Though defendants have not moved to dismiss the appeal, they argue in their respondents’ brief that appellant has appealed from a nonappealable order. “Nevertheless, ‘since the question of appealability goes to our jurisdiction, we are dutybound to consider it on our own motion.’” (Nguyen v. Calhoun (2003) 105 Cal.App.4th 428, 436, quoting Olson v. Cory (1983) 35 Cal.3d 390, 398.)

The general rules regarding appealability are well established. “In California, the right to appeal is governed solely by statute and, except as provided by the Legislature, the appellate courts have no jurisdiction to entertain appeals. An appealable judgment or order is essential to appellate jurisdiction, and the court, on its own motion, must dismiss an appeal from a nonappealable order. [Citation.]” (Art Movers, Inc. v. Ni West, Inc. (1992) 3 Cal.App.4th 640, 645; accord, Griset v. Fair Political Practices Com. (2001) 25 Cal.4th 688, 696 [“[a] reviewing court has jurisdiction over a direct appeal only when there is (1) an appealable order or (2) an appealable judgment”].)

It is equally well established that orders and judgments made in cases of contempt are not appealable, whether contempt is found or not. (Code Civ.

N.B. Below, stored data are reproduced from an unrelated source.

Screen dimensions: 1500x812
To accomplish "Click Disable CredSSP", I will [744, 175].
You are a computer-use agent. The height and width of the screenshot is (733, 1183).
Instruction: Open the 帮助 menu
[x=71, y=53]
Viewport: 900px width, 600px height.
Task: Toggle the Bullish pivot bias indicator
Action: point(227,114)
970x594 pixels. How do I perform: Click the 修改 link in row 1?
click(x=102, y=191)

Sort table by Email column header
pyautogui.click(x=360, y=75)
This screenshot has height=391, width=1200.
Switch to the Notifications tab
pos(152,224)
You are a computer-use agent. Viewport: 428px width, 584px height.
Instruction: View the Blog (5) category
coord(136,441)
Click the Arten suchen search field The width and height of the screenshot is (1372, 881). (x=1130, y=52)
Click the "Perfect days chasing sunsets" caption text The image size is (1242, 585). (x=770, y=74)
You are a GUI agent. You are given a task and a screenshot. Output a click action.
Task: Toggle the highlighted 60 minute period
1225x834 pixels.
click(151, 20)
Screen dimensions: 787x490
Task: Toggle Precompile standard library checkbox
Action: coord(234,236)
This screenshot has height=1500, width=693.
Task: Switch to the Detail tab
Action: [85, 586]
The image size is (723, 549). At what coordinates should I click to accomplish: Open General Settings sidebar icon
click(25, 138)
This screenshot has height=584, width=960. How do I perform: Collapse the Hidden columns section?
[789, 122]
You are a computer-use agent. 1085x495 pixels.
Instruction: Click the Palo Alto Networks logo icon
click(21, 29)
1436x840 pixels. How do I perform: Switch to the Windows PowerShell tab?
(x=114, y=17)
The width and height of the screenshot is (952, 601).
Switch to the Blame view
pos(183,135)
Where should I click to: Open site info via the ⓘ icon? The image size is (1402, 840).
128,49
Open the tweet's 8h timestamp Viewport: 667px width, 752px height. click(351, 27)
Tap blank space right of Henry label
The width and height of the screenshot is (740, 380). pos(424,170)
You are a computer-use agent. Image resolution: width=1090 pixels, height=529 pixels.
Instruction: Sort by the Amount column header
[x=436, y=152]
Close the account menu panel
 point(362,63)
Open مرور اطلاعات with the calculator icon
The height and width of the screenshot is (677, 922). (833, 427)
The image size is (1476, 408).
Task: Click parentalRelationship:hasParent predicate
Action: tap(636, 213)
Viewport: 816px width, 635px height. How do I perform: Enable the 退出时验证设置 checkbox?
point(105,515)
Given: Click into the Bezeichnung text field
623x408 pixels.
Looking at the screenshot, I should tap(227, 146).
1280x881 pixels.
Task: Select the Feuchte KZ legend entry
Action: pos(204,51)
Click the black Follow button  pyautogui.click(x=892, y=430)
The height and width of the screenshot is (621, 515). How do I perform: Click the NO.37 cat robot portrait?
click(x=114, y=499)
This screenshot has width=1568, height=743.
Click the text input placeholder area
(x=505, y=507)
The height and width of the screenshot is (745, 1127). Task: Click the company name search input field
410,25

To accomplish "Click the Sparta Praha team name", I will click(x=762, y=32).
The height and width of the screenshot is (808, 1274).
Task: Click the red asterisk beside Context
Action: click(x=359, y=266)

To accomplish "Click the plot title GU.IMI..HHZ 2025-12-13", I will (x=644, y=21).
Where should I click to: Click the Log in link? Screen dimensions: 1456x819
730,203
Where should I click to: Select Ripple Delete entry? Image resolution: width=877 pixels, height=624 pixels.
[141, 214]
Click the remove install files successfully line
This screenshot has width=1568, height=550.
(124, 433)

Proc., §§ 904.1, subd. (a)(1) & 1222; Moffat v. Moffat (1980) 27 Cal.3d 645, 656; John Breuner Co. v. Bryant (1951) 36 Cal.2d 877, 878.) Appellant’s argument that the order denying his order to show cause re contempt is an appealable order after judgment finds no support in the statutory scheme. Code of Civil Procedure section 904.1, subdivision (a) provides in part: “An appeal, other than in a limited civil case, may be taken from any of the following: [¶] (1) From a judgment, except (A) an interlocutory judgment, other than as provided in paragraphs (8), (9), and (11), or (B) a judgment of contempt that is made final and conclusive by Section 1222. [¶] (2) From an order made after a judgment made appealable by paragraph (1).” In turn, Code of Civil Procedure section 1222 provides: “The judgment or orders of the court or judge, made in cases of contempt, are final and conclusive.” According to these provisions, “a contempt order is nonappealable [citations].” (Mitchell v. Superior Court (1972) 28 Cal.App.3d 759, 764.) Rather, the order may be reviewed only by a petition for writ of certiorari, or in appropriate cases, a petition for writ of habeas corpus. (John Breuner Co. v. Bryant, supra, at p. 878; accord, People v. Gonzalez (1996) 12 Cal.4th 804, 816 [review of contempt order is by extraordinary writ].)

Because a contempt order is nonappealable, an appeal from such an order is properly dismissed. (John Breuner Co. v. Bryant, supra, 36 Cal.2d at p. 878; see also Albertson v. Warriner (1962) 199 Cal.App.2d 560, 564–565 [dismissal of appeal from order dismissing contempt proceedings]; Berry v. Berry (1956) 140 Cal.App.2d 50, 60 [dismissal of appeal from order adjudging the plaintiff not to be in contempt].) Here, appellant appealed only from the order denying his application for an order to show cause re contempt. Because his appeal is from a nonappealable order, it must be dismissed.

DISPOSITION

The appeal is dismissed. Defendants are awarded their costs on appeal.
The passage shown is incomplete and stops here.